South Australia will continue to take a tough stance on people returning from Sydney despite emerging from its COVID-19 lockdown and reporting no new virus infections for the second day in a row.
Premier Steven Marshall says his "heart goes out" to NSW with another 177 cases revealed on Wednesday.
He said the state government was also mindful there are South Australians anxious to get home following the decision to close the border to everyone except essential travellers and those granted a special exemption.
"We've got to take a pretty tough stance on this one. Some of the stories are heartbreaking and I acknowledge that," he said.
"But at the moment we've got to be very careful when we bring anybody back in from NSW."
Mr Marshall said SA would look at every case on an individual basis, with people wanting to return from holidays and others wanting to permanently relocate.

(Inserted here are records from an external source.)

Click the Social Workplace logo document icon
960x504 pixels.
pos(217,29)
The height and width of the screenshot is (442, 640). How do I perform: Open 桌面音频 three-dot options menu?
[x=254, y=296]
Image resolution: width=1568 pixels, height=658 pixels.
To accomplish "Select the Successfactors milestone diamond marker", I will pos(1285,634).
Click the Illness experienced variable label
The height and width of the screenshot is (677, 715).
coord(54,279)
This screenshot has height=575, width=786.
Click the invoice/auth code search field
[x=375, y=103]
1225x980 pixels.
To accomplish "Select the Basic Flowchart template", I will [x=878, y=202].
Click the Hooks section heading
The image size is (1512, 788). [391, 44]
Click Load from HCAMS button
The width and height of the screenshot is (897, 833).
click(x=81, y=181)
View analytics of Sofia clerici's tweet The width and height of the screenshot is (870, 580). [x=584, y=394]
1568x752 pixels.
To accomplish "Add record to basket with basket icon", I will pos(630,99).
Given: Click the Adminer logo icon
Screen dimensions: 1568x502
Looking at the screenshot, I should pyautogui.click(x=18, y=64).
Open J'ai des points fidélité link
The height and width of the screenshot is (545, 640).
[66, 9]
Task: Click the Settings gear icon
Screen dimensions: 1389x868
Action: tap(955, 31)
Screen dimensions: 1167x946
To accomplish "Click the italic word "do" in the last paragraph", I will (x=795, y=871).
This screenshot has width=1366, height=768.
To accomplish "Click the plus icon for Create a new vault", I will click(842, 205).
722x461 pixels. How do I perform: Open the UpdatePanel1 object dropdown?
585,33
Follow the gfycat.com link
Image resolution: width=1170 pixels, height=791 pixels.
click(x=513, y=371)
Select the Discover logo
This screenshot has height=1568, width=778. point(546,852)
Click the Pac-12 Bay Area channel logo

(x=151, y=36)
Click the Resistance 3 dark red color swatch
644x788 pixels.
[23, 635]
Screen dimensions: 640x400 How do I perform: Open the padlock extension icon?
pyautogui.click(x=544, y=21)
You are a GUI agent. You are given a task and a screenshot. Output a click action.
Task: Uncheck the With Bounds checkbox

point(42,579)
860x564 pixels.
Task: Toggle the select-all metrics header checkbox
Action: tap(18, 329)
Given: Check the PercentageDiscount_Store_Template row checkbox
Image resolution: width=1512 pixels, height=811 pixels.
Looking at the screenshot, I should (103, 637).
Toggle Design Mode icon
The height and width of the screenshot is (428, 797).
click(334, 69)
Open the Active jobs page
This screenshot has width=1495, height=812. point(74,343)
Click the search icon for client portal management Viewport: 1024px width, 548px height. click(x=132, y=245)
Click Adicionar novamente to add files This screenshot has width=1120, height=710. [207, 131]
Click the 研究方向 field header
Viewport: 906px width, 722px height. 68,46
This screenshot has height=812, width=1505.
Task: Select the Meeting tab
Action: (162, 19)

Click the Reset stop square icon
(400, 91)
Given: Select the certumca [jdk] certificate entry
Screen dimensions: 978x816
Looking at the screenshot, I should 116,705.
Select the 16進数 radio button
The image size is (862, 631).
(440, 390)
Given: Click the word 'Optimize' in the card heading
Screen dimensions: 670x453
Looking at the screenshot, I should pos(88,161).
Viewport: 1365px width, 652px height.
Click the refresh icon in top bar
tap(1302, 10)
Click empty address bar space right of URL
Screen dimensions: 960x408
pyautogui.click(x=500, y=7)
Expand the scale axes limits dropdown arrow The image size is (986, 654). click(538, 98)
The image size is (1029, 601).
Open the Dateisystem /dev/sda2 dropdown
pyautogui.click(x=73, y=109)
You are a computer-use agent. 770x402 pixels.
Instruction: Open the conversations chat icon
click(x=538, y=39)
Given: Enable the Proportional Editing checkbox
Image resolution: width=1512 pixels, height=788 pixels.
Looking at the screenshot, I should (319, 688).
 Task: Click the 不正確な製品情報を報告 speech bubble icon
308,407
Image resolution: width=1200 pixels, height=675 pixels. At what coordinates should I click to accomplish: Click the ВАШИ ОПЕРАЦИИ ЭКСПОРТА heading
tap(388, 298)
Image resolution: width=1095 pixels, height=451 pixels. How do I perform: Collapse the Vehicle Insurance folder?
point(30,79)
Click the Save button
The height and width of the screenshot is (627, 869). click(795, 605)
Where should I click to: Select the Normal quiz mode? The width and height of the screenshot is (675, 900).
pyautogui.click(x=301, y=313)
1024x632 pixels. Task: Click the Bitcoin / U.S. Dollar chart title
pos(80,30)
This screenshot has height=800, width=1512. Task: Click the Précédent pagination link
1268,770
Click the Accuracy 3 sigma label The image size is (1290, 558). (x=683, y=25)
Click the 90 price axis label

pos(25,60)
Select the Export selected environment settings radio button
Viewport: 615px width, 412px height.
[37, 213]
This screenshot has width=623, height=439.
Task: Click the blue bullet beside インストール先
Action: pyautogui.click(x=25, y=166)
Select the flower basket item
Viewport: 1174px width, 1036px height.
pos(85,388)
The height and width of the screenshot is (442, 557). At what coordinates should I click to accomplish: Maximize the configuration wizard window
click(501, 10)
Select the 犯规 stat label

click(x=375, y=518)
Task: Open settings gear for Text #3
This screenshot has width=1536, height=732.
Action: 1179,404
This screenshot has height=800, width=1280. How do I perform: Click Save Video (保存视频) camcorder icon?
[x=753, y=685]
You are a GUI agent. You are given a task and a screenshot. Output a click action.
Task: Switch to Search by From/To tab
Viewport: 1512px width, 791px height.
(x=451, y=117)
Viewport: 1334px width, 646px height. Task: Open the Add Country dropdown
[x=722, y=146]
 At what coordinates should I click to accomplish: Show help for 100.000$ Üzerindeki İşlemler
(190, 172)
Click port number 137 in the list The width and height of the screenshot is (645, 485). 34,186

"Not everybody is going to get a yes and there will certainly be some very strong conditions on any exemptions that are granted at the moment," he said.
With no new cases in SA on Wednesday, the so-called Modbury cluster stands at 19 confirmed infections, with 11 of those linked to the Tenafeate Creek winery near One Tree Hill.
It began with an 81-year-old man who recently arrived in Australia from Argentina and was quarantined in Sydney before travelling to Adelaide, where he tested positive.
Mr Marshall said the result was great news and puts SA in an enviable position as people go back to work and back to school.
"The people of South Australia should be able to feel a great sense of pride over what we have achieved of the past seven days," he said.
"But we're not out of the woods yet. We still have a large number of people (about 5000) in directed quarantine."
The premier confirmed a range of new restrictions will stay in place for at least a week including the "new normal" of wearing masks in most situations.
All food and drink consumption must be seated and dancing and singing remain banned.
Family gatherings are limited to 10 people, although weddings and funerals can have up to 50.
Schools are open and sports training can resume, but competitions will be delayed until August 7.
Business SA said with the end of the lockdown, local traders would look to rebuild again.
Despite the loss of revenue over the past seven days, chief executive Martin Haese said it was clear the short, sharp shutdown had saved SA from "a world of pain like we are seeing in New South Wales".